Historically, the optional control link points to the activation record of the calling procedure, and the optional access link points to the location of non-local references. Not all languages require these, for a variety of reasons:

The compiler may know the location of one of the items in question.
They may occur at a fixed location.
Their addresses may be computable from other available information.
The language may not allow non-local references.

The control link pointing to the calling procedure's activation record is sometimes called the status pointer. In TM, we need this value to be in a register. That means the status pointer will be stored with the other registers in that section of the stack frame. (We will talk about the status pointer in more detail next time.)

Klein does not have non-local references, so we don't need to store an access link. In lieu of an access link, our Klein compiler can store the return address in the stack frame.

The local data objects region holds objects that are bound explicitly to names within the procedure. The temporary data objects region holds objects that are created implicitly in the course of evaluating expressions.

Klein does not support local variable declarations, but it usually needs a region for temporary data objects. For example, some Klein functions require many temporary objects. Consider the expression:

square(a+b) + c - gcd(d, e)

How many temporary objects might the compiler create in the course of implementing this expression? I see at least four and perhaps as many as ten.

The order of the items in the activation record is intentional. The values needed only by the called procedure, such as local and temporary data objects, appear on the top of the stack. Values needed at the time of the procedure's call and return (the arguments and return value, respectively) appear at the base of the record, where they are easily accessed by both the called function and the caller.

The size of each region can be computed at run time, when the procedure is called, or at compile time. Whenever possible, the compiler should do these computations, because that allows more efficient allocation of space. Some objects require run-time computation, such as an array whose size is determined at run time.

Organizing Local Data Within the Stack Frame

The amount of storage required for each data object is determined by its type. For the basic integer, floating-point, and character types, the compiler knows the fixed number of bytes to allocate on the target machine.
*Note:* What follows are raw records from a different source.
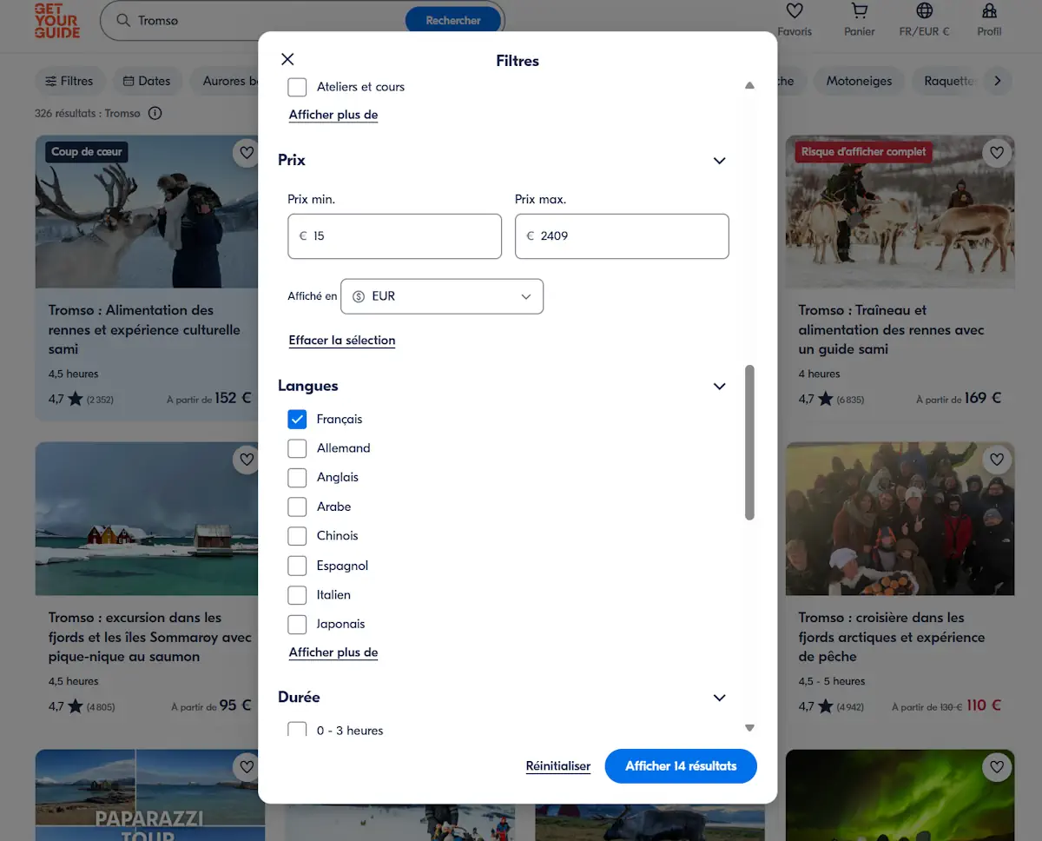
Task: Favorite the reindeer sledding tour with heart icon
Action: pyautogui.click(x=996, y=153)
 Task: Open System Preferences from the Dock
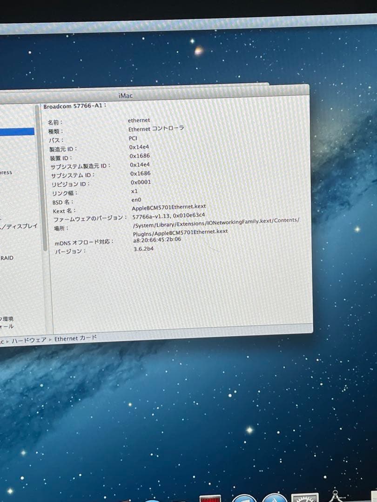click(x=305, y=498)
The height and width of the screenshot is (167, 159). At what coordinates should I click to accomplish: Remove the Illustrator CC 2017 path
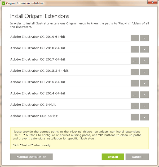[x=144, y=61]
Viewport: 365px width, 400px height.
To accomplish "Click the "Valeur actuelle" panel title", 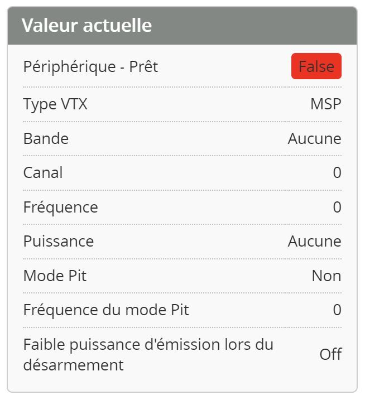I will click(87, 26).
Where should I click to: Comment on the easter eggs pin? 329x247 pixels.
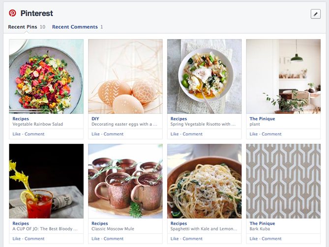(x=113, y=134)

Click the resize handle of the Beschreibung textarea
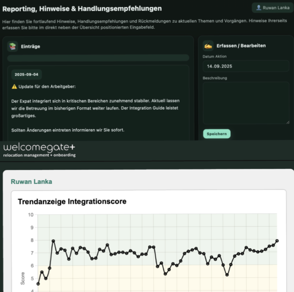click(288, 122)
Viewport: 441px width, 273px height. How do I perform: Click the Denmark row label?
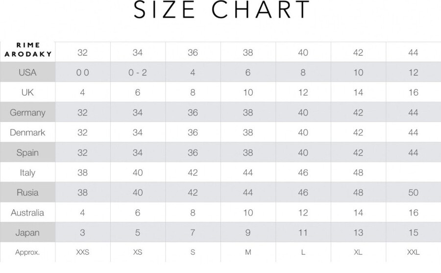tap(27, 132)
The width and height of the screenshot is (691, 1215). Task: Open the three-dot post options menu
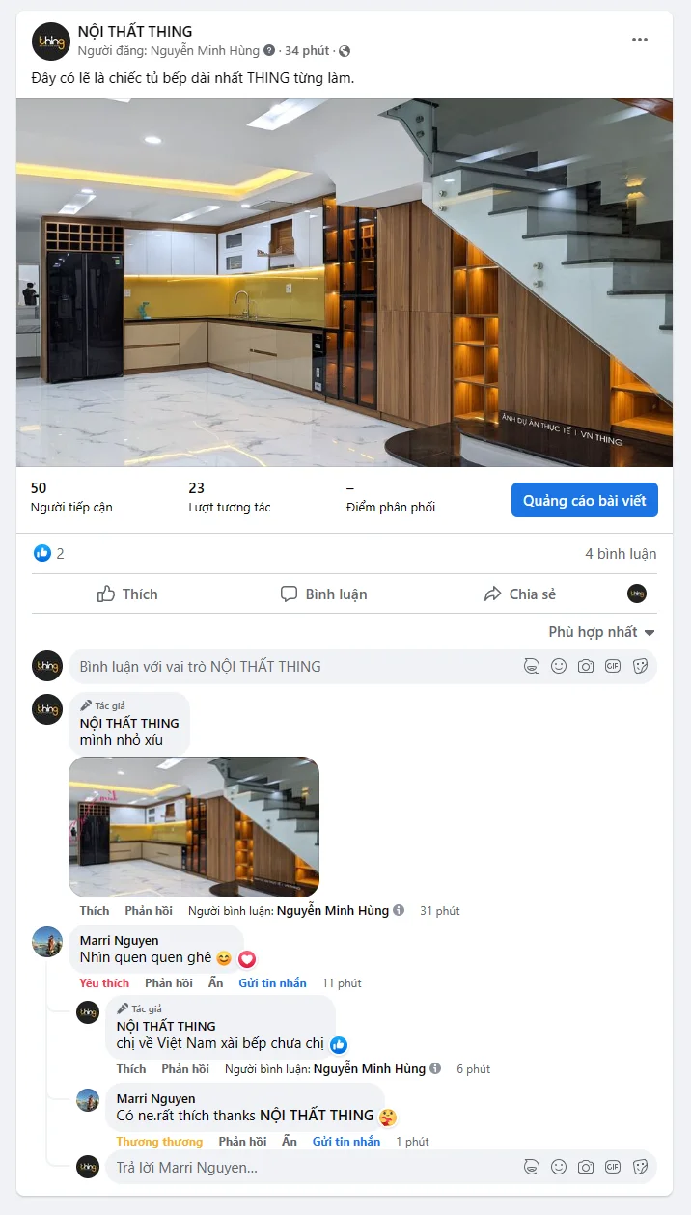[640, 40]
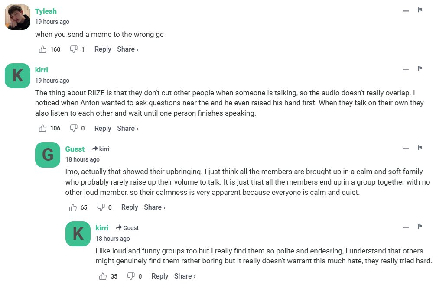This screenshot has width=436, height=285.
Task: Open Tyleah's profile name link
Action: coord(46,11)
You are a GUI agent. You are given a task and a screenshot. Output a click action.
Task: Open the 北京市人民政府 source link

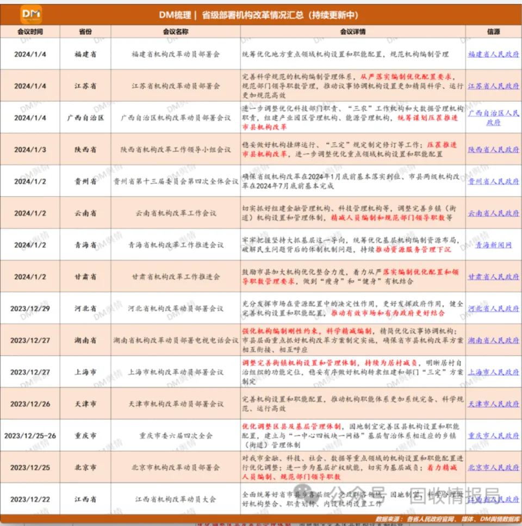[x=493, y=467]
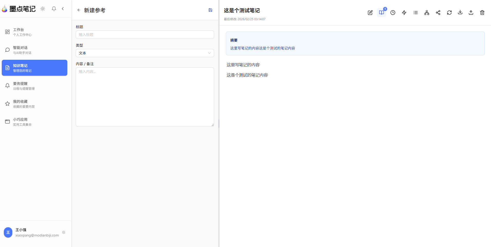Open the mind map hierarchy icon
491x247 pixels.
pyautogui.click(x=427, y=13)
An aggregate data type contains other objects, so its size can be computed only if the number and size of its parts is known at compile time. Many aggregate data types require run-time computation of size.

Even in such cases, the compiler must organize memory for data objects in the activation record for a specific procedure at compile time. It keeps track of the number of memory locations allocated at any point in time. In this way, it can compute a relative address for each local object with respect to the beginning of the local data region, or the beginning of frame itself. These offsets can be used to refer to each data object in the generated code.

The details of data object storage have historically been driven by the addressing constraints on the target machine. For example, the integer addition instruction on some machines requires that its arguments be aligned in memory, perhaps at locations with addresses that are divisible by 4. This may require that memory be padded with unused bytes or packed into a more compact form.

The choice between padding and packing raises a familiar trade-off. At run-time, padding consumes extra space. Packing consumes extra time, because data items must be unpacked before they can be used. Packing also requires code in the run-time system to do the unpacking, which takes space!

TM does not require that memory be aligned in any way; its DMEM is simply an array of integers. A Klein compiler, though, could save space by packing multiple boolean values, each of which requires only one bit, into a single integer value. A program with many booleans could benefit greatly in terms of stack space from this practice, but at the cost of run-time unpacking. (This would be a really neat experiment for a Klein compiler...)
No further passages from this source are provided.